Thread: failures on machines using jfs

failures on machines using jfs

From
Andrew Sullivan
Date:
Hi all,

Chris Browne (one of my colleagues here) has posted some tests in the
past indicating that jfs may be the fastest filesystem for Postgres
use on Linux.

We have lately had a couple of cases where machines either locked up,
slowed down to the point of complete unusability, or died completely
while using jfs.  We are _not_ sure that jfs is in fact the culprit.
In one case, a kernel panic appeared to be referring to the jfs
kernel module, but I can't be sure as I lost the output immediately
thereafter.  Yesterday, we had a problem of data corruption on a
failed jfs volume.

None of this is to say that jfs is in fact to blame, nor even that,
if it is, it does not have something to do with the age of our
installations, &c. (these are all RH 8).  In fact, I suspect hardware
in both cases.  But I thought I'd mention it just in case other
people are seeing strange behaviour, on the principle of "better
safe than sorry."

A
--
----
Andrew Sullivan                         204-4141 Yonge Street
Afilias Canada                        Toronto, Ontario Canada
<andrew@libertyrms.info>                              M2P 2A8
                                         +1 416 646 3304 x110


Re: failures on machines using jfs

From
Josh Berkus
Date:
Andrew,

> None of this is to say that jfs is in fact to blame, nor even that,
> if it is, it does not have something to do with the age of our
> installations, &c. (these are all RH 8).  In fact, I suspect hardware
> in both cases.  But I thought I'd mention it just in case other
> people are seeing strange behaviour, on the principle of "better
> safe than sorry."

Always useful.    Actually, I just fielded on IRC a report of poor I/O
utilization with XFS during checkpointing.    Not sure if the problem is XFS
or PostgreSQL, but the fact that XFS (alone among filesystems) does its own
cache management instead of using the kernel cache makes me suspicious.

--
-Josh Berkus
 Aglio Database Solutions
 San Francisco


Re: failures on machines using jfs

From
Robert Creager
Date:
When grilled further on (Wed, 7 Jan 2004 18:06:08 -0500),
Andrew Sullivan <andrew@libertyrms.info> confessed:

>
> We have lately had a couple of cases where machines either locked up,
> slowed down to the point of complete unusability, or died completely
> while using jfs.  We are _not_ sure that jfs is in fact the culprit.
> In one case, a kernel panic appeared to be referring to the jfs
> kernel module, but I can't be sure as I lost the output immediately
> thereafter.  Yesterday, we had a problem of data corruption on a
> failed jfs volume.
>
> None of this is to say that jfs is in fact to blame, nor even that,
> if it is, it does not have something to do with the age of our
> installations, &c. (these are all RH 8).  In fact, I suspect hardware
> in both cases.  But I thought I'd mention it just in case other
> people are seeing strange behaviour, on the principle of "better
> safe than sorry."
>

Interestingly enough, I'm using JFS on a new scsi disk with Mandrake 9.1 and
was having similar problems.  I was generating heavy disk usage through database
and astronomical data reductions.  My machine (dual AMD) would suddenly hang.
No new jobs would run, just increase the load, until I reboot the machine.

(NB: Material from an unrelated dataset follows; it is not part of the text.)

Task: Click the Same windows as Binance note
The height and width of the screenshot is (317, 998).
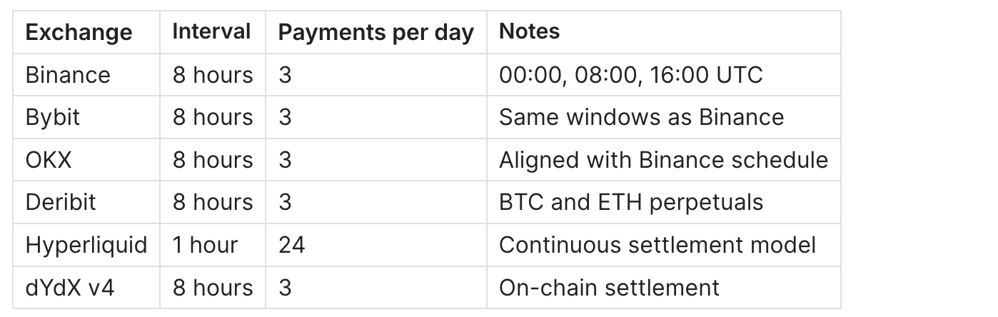Action: [641, 117]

I solved my problems by creating a 128Mb ram disk (using EXT2) for the temp
data produced my reduction runs.

I believe JFS was to blame, not hardware, but you never know...

Cheers,
Rob

--
 20:22:27 up 12 days, 10:13,  4 users,  load average: 2.00, 2.01, 2.03

Attachment

Re: failures on machines using jfs

From
Christopher Browne
Date:
Robert_Creager@LogicalChaos.org (Robert Creager) writes:
> When grilled further on (Wed, 7 Jan 2004 18:06:08 -0500),
> Andrew Sullivan <andrew@libertyrms.info> confessed:
>
>> We have lately had a couple of cases where machines either locked
>> up, slowed down to the point of complete unusability, or died
>> completely while using jfs.  We are _not_ sure that jfs is in fact
>> the culprit.  In one case, a kernel panic appeared to be referring
>> to the jfs kernel module, but I can't be sure as I lost the output
>> immediately thereafter.  Yesterday, we had a problem of data
>> corruption on a failed jfs volume.
>>
>> None of this is to say that jfs is in fact to blame, nor even that,
>> if it is, it does not have something to do with the age of our
>> installations, &c. (these are all RH 8).  In fact, I suspect
>> hardware in both cases.  But I thought I'd mention it just in case
>> other people are seeing strange behaviour, on the principle of
>> "better safe than sorry."
>
> Interestingly enough, I'm using JFS on a new scsi disk with Mandrake
> 9.1 and was having similar problems.  I was generating heavy disk
> usage through database and astronomical data reductions.  My machine
> (dual AMD) would suddenly hang.  No new jobs would run, just
> increase the load, until I reboot the machine.
>
> I solved my problems by creating a 128Mb ram disk (using EXT2) for
> the temp data produced my reduction runs.
>
> I believe JFS was to blame, not hardware, but you never know...

Interesting.

The set of concurrent factors that came together to appear when this
happened "consistently" were thus:

 1.  Heavy DB updates taking place on JFS filesystems;

 2.  SMP (we suspected Xeon hyperthreading as a possible factor, but
     shut it off and still saw the same problem...)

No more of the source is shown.